Water is so essential to human endeavour that it is hard to keep this brief. On the helpful side of the equation, water is essential to maintain physical health, it’s an amazing solvent and cleaner, it provides beautiful places to recreate and extinguishes fire. On the harmful side, lives and livelihoods are destroyed in floods, damp conditions can affect crops and water can provide the right breeding grounds for organisms that impair human health. In this blog post I use two objects from the Museum’s collection to discuss some of these the positive and negative aspects of the health implications of water.
Healthy recreation
The National Museum of Australia holds the extensive Joseph Lebovic postcard collection. Lebovic was a theatre entrepreneur from Sydney who collected postcards, board games and jigsaw puzzles, as well as theatre memorabilia and art works. The first object chosen to illustrate healthy water is one of these postcards.
Postcards are a uniquely modern phenomenon. The world’s first photograph was created in 1826 by Joseph Nicéphore Niépce, a former soldier turned scientist and inventor.[1] However, it took some years for the technical aspects of photography to be resolved and for it to become more widely available.

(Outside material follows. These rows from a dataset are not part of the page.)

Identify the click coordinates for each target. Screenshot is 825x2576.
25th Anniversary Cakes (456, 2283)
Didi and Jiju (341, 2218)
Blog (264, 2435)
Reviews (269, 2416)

This was achieved by Niépce’s partner, Louis Daguerre, after Niépce’s death in 1833. He revealed his results to a heavily attended joint session of the Académie des Sciences and the Académie des Beaux-Arts on 19 August, 1839. Photography was hailed a miracle and in the 1840s the wealthy began to have portraits, or daguerrotypes, made of themselves.
Fast forward a few decades where the process of photography had been increasingly refined, and printing advanced the creation of the postcard. Initially utilitarian, photographers quickly cottoned on to the possibilities of promotion and cash flow that came from the picture postcard. Many photographers began to publish their images, leaving a record of turn of the century leisure, tastes, fashions and places.
Our postcard depicts a very common scene in Perth, yachts on the Swan River on a summer afternoon. If you’ve been to Perth, you’ll recognise that this image is taken from King’s Park. The image was probably taken at the same time as one by the same photographer which was published in 1901 in the Western Mail, for a Christmas special.[2]
More akin to Sydney Harbour than Melbourne’s Yarra, the Swan River rises in the east in the Darling Range and traverses a short sandy plain before discharging into the Indian Ocean at Fremantle. Transport by water was initially the only method of communication between Perth and Fremantle, but once the settlement was established, the river’s broad and relatively shallow waters made boating a very attractive leisure proposition. By the time of this photograph, boating was a firmly established recreational activity. Perth had a variety of sailing clubs, including Mount’s Bay, Royal Perth, and Claremont and the sport was sufficiently well established to have regular columns in the Perth papers.
Yachting and other aquatic sports like rowing and swimming were considered to contribute to a healthy and virile population. Yachting and rowing were men’s sports, and competition was an essential part of masculinity. Races were reported in detail, with details of tactics, handicaps and times reported.
Also in this picture are small steamers. River cruisers were an established and popular excursion all around the country. Boats were regularly hired by groups and clubs for a day trip. On 13 February 1909 the Western Mail reported an end of session pleasure cruise for parliamentarians to Garden Island. After what sounds like a sumptuous lunch, the men went fishing, walking or bathing ’au naturel’. (It’s hard to imagine a modern pollie nuding up with their parliamentary colleagues).
Shorter trips to popular picnic and swimming spots were also a regular part of the summer, such as the St Patrick’s Day celebrations in 1901 at Point Walter. Some seventy years later, the author learnt to swim at Point Walter.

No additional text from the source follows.